Records contained in a dataset –
= = = = = = =

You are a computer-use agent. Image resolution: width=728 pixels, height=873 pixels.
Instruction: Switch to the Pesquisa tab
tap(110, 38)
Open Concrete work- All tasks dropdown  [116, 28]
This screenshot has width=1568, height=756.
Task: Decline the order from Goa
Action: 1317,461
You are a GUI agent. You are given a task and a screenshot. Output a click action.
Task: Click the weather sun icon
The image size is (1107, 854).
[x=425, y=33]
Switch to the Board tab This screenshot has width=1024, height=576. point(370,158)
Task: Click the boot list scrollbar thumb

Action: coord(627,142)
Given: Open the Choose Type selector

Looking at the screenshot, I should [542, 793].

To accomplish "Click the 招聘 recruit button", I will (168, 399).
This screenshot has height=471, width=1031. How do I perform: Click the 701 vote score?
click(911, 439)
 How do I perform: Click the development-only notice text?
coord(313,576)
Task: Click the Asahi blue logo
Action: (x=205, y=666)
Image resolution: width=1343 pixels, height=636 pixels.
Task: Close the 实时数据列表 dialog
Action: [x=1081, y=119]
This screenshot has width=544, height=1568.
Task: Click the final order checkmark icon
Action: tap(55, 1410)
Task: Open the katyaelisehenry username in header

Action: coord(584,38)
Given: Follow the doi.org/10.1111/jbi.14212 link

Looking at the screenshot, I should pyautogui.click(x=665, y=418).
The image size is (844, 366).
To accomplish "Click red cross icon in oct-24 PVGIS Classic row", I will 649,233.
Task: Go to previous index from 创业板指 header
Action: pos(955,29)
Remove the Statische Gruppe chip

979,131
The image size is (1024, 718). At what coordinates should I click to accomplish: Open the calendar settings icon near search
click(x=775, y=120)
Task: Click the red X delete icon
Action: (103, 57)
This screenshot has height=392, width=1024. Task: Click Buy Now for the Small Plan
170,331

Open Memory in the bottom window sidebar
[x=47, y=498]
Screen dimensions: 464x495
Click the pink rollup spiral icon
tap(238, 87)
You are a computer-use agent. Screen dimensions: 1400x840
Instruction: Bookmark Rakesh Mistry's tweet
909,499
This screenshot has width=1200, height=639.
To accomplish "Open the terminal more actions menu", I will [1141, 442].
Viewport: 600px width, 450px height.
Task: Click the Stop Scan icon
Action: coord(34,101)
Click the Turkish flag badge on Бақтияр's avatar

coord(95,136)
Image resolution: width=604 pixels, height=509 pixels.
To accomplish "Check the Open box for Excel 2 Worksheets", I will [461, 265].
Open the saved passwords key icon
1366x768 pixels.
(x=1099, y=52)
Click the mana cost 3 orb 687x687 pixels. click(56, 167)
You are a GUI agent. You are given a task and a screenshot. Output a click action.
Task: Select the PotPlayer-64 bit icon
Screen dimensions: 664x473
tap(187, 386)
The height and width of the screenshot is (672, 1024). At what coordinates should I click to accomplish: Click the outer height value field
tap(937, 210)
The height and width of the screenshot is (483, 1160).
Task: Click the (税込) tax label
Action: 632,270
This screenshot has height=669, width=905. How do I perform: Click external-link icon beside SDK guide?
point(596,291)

= = = = = = =

Problem – An exact reproduction of all the entries, complete to the last line, is needed.

Solution for this problem –
You are a computer-use agent. Image resolution: width=728 pixels, height=873 pixels.
Instruction: Switch to the Pesquisa tab
tap(110, 38)
Open Concrete work- All tasks dropdown  [116, 28]
This screenshot has width=1568, height=756.
Task: Decline the order from Goa
Action: 1317,461
You are a GUI agent. You are given a task and a screenshot. Output a click action.
Task: Click the weather sun icon
The image size is (1107, 854).
[x=425, y=33]
Switch to the Board tab This screenshot has width=1024, height=576. point(370,158)
Task: Click the boot list scrollbar thumb

Action: coord(627,142)
Given: Open the Choose Type selector

Looking at the screenshot, I should [542, 793].

To accomplish "Click the 招聘 recruit button", I will (168, 399).
This screenshot has height=471, width=1031. How do I perform: Click the 701 vote score?
click(911, 439)
 How do I perform: Click the development-only notice text?
coord(313,576)
Task: Click the Asahi blue logo
Action: (x=205, y=666)
Image resolution: width=1343 pixels, height=636 pixels.
Task: Close the 实时数据列表 dialog
Action: [x=1081, y=119]
This screenshot has width=544, height=1568.
Task: Click the final order checkmark icon
Action: tap(55, 1410)
Task: Open the katyaelisehenry username in header

Action: coord(584,38)
Given: Follow the doi.org/10.1111/jbi.14212 link

Looking at the screenshot, I should pyautogui.click(x=665, y=418).
The image size is (844, 366).
To accomplish "Click red cross icon in oct-24 PVGIS Classic row", I will 649,233.
Task: Go to previous index from 创业板指 header
Action: pos(955,29)
Remove the Statische Gruppe chip

979,131
The image size is (1024, 718). At what coordinates should I click to accomplish: Open the calendar settings icon near search
click(x=775, y=120)
Task: Click the red X delete icon
Action: (103, 57)
This screenshot has height=392, width=1024. Task: Click Buy Now for the Small Plan
170,331

Open Memory in the bottom window sidebar
[x=47, y=498]
Screen dimensions: 464x495
Click the pink rollup spiral icon
tap(238, 87)
You are a computer-use agent. Screen dimensions: 1400x840
Instruction: Bookmark Rakesh Mistry's tweet
909,499
This screenshot has width=1200, height=639.
To accomplish "Open the terminal more actions menu", I will [1141, 442].
Viewport: 600px width, 450px height.
Task: Click the Stop Scan icon
Action: coord(34,101)
Click the Turkish flag badge on Бақтияр's avatar

coord(95,136)
Image resolution: width=604 pixels, height=509 pixels.
To accomplish "Check the Open box for Excel 2 Worksheets", I will [461, 265].
Open the saved passwords key icon
1366x768 pixels.
(x=1099, y=52)
Click the mana cost 3 orb 687x687 pixels. click(56, 167)
You are a GUI agent. You are given a task and a screenshot. Output a click action.
Task: Select the PotPlayer-64 bit icon
Screen dimensions: 664x473
tap(187, 386)
The height and width of the screenshot is (672, 1024). At what coordinates should I click to accomplish: Click the outer height value field
tap(937, 210)
The height and width of the screenshot is (483, 1160).
Task: Click the (税込) tax label
Action: 632,270
This screenshot has height=669, width=905. How do I perform: Click external-link icon beside SDK guide?
point(596,291)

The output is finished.